Abigail had a large number of these, and were apparently automatically rotated for each new post. Here's the first post I could find that used the prime-finding regex. I'm including the full post just so you get the flavor of how it would look. 

Date: 16 Sep 1998 20:19:40 GMT
From: abigail@fnx.com (Abigail)
Subject: Re: how safe is xor encryption ?
Message-Id: <6tp6gs$k0k$1@client3.news.psi.net>

Elaine -HappyFunBall- Ashton (eashton@bbnplanet.com) wrote on MDCCCXLII
September MCMXCIII in :
++ Mark-Jason Dominus wrote:
++
++ > If the key is intercepted, it is not very useful to the snooper. They
++ > can use it to authorize purchases from you, but not from anyone else.
++
++ How so? If I can get the key, I can get the CC# and then I can make
++ purchases anywhere I want.

No. You need the key *and* the encrypted number.

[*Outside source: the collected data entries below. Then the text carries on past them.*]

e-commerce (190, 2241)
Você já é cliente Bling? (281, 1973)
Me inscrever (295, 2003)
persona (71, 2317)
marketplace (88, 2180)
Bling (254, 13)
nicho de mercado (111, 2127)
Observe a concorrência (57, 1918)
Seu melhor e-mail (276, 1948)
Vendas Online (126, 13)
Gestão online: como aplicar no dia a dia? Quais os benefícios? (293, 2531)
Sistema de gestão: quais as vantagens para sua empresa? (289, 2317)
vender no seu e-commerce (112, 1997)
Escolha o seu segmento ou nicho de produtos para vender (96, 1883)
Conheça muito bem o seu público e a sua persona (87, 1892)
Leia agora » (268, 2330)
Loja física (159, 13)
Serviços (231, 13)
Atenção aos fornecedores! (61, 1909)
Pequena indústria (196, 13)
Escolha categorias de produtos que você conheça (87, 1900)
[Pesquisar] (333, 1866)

++ > If the entire database is stolen, it is not useful to the thief
++ > without a database of decryption keys, and no such database exists.
++
++ You presume that the key length is sufficient to render the decryption
++ impractical or impossible. Also, too, that the customer has chosen a
++ totally random key which, in my experience at least, is all too rare an
++ occurance.

Impossible is the right answer. The beauty of XOR encryption is that even
if you brute force try all keys, and you hit the right one, you have
absolutely no idea it is the right key.

For instance, I might give you the encrypted text "t^R][S". You might
try keys, and find out that XORring with "123456" gives "Elaine". However,
XORring with "5-:)4=" will give you "Ashton". And a key of "
!" will give you "Hacker". For any 6 character string, there will be a unique,
6 character key that, when applied to the encrypted text, gives you the
target text.

Abigail
-- 
perl -wle 'print "Prime" if (1 x shift) !~ /^1?$|^(11+?)\1+$/'
A netnews discussion in comp.lang.perl.misc

The Perl one-liner deserves a little explication of its own. You would run it like this:

$ perl -wle 'print "Prime" if (1 x shift) !~ /^1?$|^(11+?)\1+$/' 18
$ perl -wle 'print "Prime" if (1 x shift) !~ /^1?$|^(11+?)\1+$/' 19
Prime
$ perl -wle 'print "Prime" if (1 x shift) !~ /^1?$|^(11+?)\1+$/' 20
$ perl -wle 'print "Prime" if (1 x shift) !~ /^1?$|^(11+?)\1+$/' 21
$ perl -wle 'print "Prime" if (1 x shift) !~ /^1?$|^(11+?)\1+$/' 22
$ perl -wle 'print "Prime" if (1 x shift) !~ /^1?$|^(11+?)\1+$/' 23

Let's unwrap this.

STATEMENT if CONDITION

A quirk of Perl syntax; a statement may have ’modifiers’ at the end like this. This is identical to if CONDITION { STATEMENT }. 

shift

shift normally removes the first element of an array and returns that element, like popping from the beginning. Since we are in file scope, shift without array is magically interpreted to mean shift @ARGV, which means the number we fed in as an argument. 

1 x shift

x is the string repetition operator. "1" x 9 yields "111111111". (see man perlop, grep for ’repetition operator’.) 

!~

The logical negation of =~, so it will succeed if the regex does not match. Since we are looking for primes, the regex will match all non-primes.

Me

And that's where I came into the picture. I used to post on these forums too, with much less flair or knowledge. Once I saw the prime-finding regex, I had to figure out how it worked. I posted an exegesis to my local programming meetup around the year 2000, and the content has been finding its way into viral posts every few months ever since.